State v. Syst

136 S.E. 392 | S.C. | 1927

January 26, 1927. The opinion of the Court was delivered by The defendant was indicted and tried jointly with Holzclaw and Anderson for housebreaking and larceny, and was convicted.

The facts out of which the accusation arose are as follows: Dukes and Free owned and operated a filling station on the outskirts of Greenwood, where they also sold some groceries. On the night of January 3, 1916, the store was broken into and various articles of merchandise were stolen. *163 When the theft was discovered, officers were notified, and the officers found some empty boxes and cans in two vacant houses in Greenwood. The trial led to the arrest of the defendants, and the defendant Holzclaw implicated Syst. When arrested and searched, some plug tobacco, cigars, and keys were found on Syst's person.

The defendants were tried, and, at the close of the evidence for the State, the defendant Syst moved for a directed verdict of not guilty, which was refused, and he appeals from this refusal and also from the admission of certain testimony over objection.

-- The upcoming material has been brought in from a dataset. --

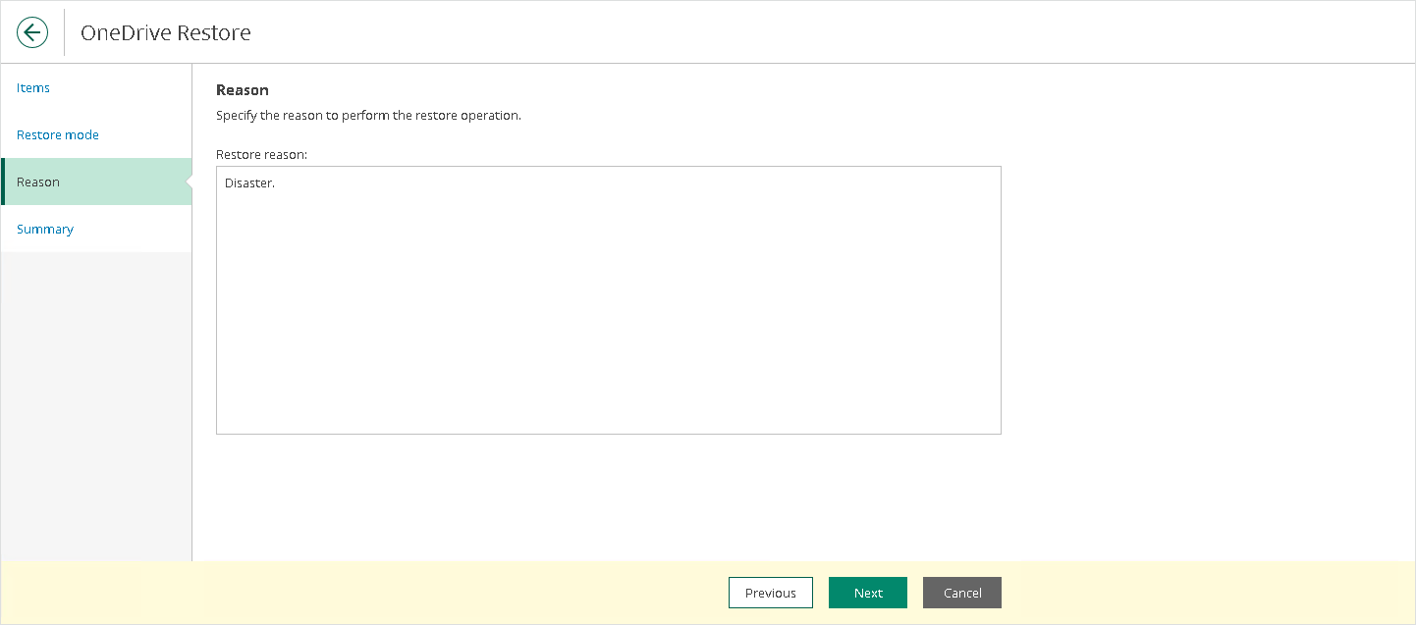Click the empty gray sidebar area below Summary
Screen dimensions: 1416x625
[96, 406]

His Honor was correct in refusing the motion for a directed verdict as to the defendant Syst. The circumstances against him were as follows: He was found in possession of goods of the character stolen. He was seen to throw away an empty candy box which was identified as one of the boxes taken from the store. He was seen in company with the defendant Anderson at one of the vacant houses where the empty boxes were found. The defendant Anderson left the defendant Syst standing in the door of the vacant house and tried to borrow a can opener from one of the witnesses. The above was ample evidence to carry the question of his guilt to the jury.

2. His Honor was correct in admitting evidence of Holzclaw's confession, even though it implicated Syst, for it was evidence against Holzclaw, and was admissible, provided proper instructions were given the jury to disregard it as against Syst, which it is admitted was done.

3. The following question was asked the witness free.

"Q. Any doubt in your mind that that box of cigars came out of your store? A. None at all."

Error is alleged in admitting this opinion. Since the goods were positively identified, and since the witness had *164 given the facts upon which he based this opinion, viz., the situation and manner of cancellation of the stamps on the box, there could be no prejudicial error in admitting this testimony.

It is the judgment of the Court that the judgment of the circuit Court be affirmed.

MR. CHIEF JUSTICE WATTS and MESSRS. JUSTICES BLEASE and STABLER and MR. ACTING ASSOCIATE JUSTICE R.O. PURDY concur.